[Excerpts from a dataset]
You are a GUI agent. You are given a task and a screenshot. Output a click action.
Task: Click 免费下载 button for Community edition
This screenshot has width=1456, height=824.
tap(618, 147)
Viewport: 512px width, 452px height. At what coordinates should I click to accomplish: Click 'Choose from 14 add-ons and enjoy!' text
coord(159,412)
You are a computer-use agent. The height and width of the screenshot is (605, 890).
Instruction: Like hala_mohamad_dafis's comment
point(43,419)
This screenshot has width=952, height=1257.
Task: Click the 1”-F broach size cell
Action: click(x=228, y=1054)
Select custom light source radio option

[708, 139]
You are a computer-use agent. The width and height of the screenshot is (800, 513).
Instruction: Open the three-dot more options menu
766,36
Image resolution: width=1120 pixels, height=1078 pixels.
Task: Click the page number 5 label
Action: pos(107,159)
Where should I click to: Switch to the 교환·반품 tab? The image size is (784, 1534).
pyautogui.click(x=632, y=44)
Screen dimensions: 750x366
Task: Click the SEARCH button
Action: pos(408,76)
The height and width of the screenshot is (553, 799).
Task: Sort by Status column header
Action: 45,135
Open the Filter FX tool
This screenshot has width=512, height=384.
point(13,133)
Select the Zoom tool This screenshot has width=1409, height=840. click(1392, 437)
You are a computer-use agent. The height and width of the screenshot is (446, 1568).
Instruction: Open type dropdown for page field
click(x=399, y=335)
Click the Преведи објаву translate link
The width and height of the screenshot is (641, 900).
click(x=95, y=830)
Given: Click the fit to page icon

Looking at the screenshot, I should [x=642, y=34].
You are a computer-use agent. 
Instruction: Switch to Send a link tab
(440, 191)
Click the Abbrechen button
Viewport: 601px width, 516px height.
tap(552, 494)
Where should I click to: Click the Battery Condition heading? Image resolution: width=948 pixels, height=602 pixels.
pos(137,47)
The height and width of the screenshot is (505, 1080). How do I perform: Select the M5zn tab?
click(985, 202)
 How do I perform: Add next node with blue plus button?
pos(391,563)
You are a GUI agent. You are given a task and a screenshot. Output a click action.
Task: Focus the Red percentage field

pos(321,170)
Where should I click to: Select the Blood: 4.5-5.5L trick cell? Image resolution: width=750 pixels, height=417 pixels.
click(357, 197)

*About this exercise:* All lines above that hold the string "computer" should be copied.

*Exercise response:*
You are a computer-use agent. The height and width of the screenshot is (605, 890).
You are a computer-use agent. The width and height of the screenshot is (800, 513).
You are a computer-use agent. The height and width of the screenshot is (446, 1568).
You are a computer-use agent. 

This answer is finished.